Long before Jason Mamoa reinvented Aquaman as a gruff, tatted up badass, many of us can remember a day when he was the lamest member of the Justice League. The blonde haired pretty boy was capable of communicating with fish – often calling upon their help to foil water based crime or to defend his Kingdom of Atlantis. Talking to fish, we all chuckled, what a worthless super power.

But that’s not how DARPA sees it.

While Aquaman may call on a pod of whales to help keep a boat from sinking, DARPA, or the U.S. Government’s Defense Advanced Research Projects Agency, hopes to take a far broader approach: they want to use aquatic wildlife to help them identify and track enemy movements deep within the ocean using a program calls PALS: the Persistent Aquatic Living Sensors (PALS) program.

The U.S. Navy’s current approach to detecting and monitoring underwater vehicles is hardware-centric and resource intensive. As a result, the capability is mostly used at the tactical level to protect high-value assets like aircraft carriers, and less so at the broader strategic level,” PALS Project Manager Lori Adornato said in a DARPA press release.

“If we can tap into the innate sensing capabilities of living organisms that are ubiquitous in the oceans, we can extend our ability to track adversary activity and do so discreetly, on a persistent basis, and with enough precision to characterize the size and type of adversary vehicles.”

The PALS program aims to incorporate a wide variety of undersea life to aid a series of submersed and floating sensor nodes designed specifically to have a minimal effect on the ocean’s ecosystem, while offering the Department of Defense the ability to locate encroaching Naval assets. With China rapidly developing a form of “silent drive” propulsion systems for their submarines, and Russia fielding massive nuclear weapons in the form of submersible drones, tapping into the innate sensing capabilities of the ocean’s wildlife, unusual as it may seem, may be the most practical means by which to counter these growing threats.

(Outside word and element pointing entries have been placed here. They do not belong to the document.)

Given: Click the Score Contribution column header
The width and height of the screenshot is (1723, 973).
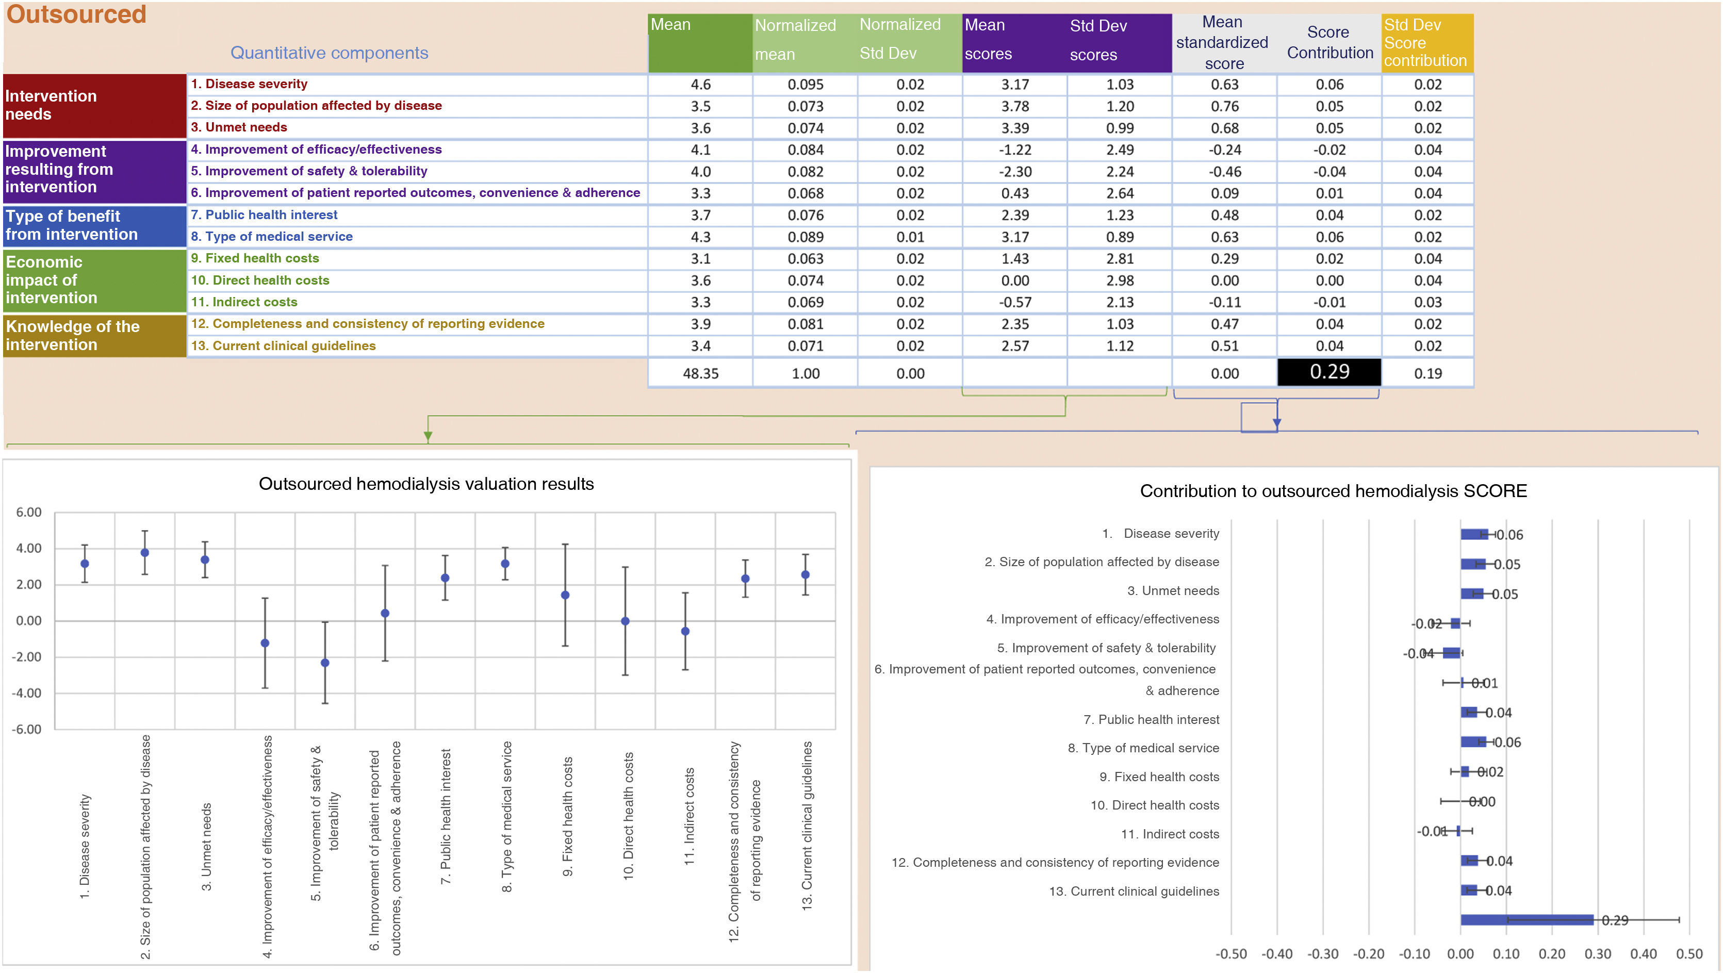Looking at the screenshot, I should coord(1328,42).
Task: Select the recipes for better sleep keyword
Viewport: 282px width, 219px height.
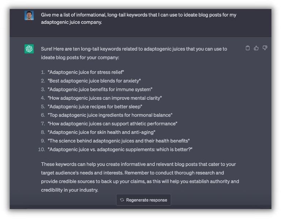Action: tap(95, 107)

DARPA hopes to establish a system that can track the activity of a variety of Marine animals, including the sounds they produce and their traffic patterns. By studying the behavior of the animals and establishing an understanding of how they respond to different stimuli, an algorithm could be developed that identifies sudden shifts in animal behavior that may indicate the presence of an enemy submarine or vessel.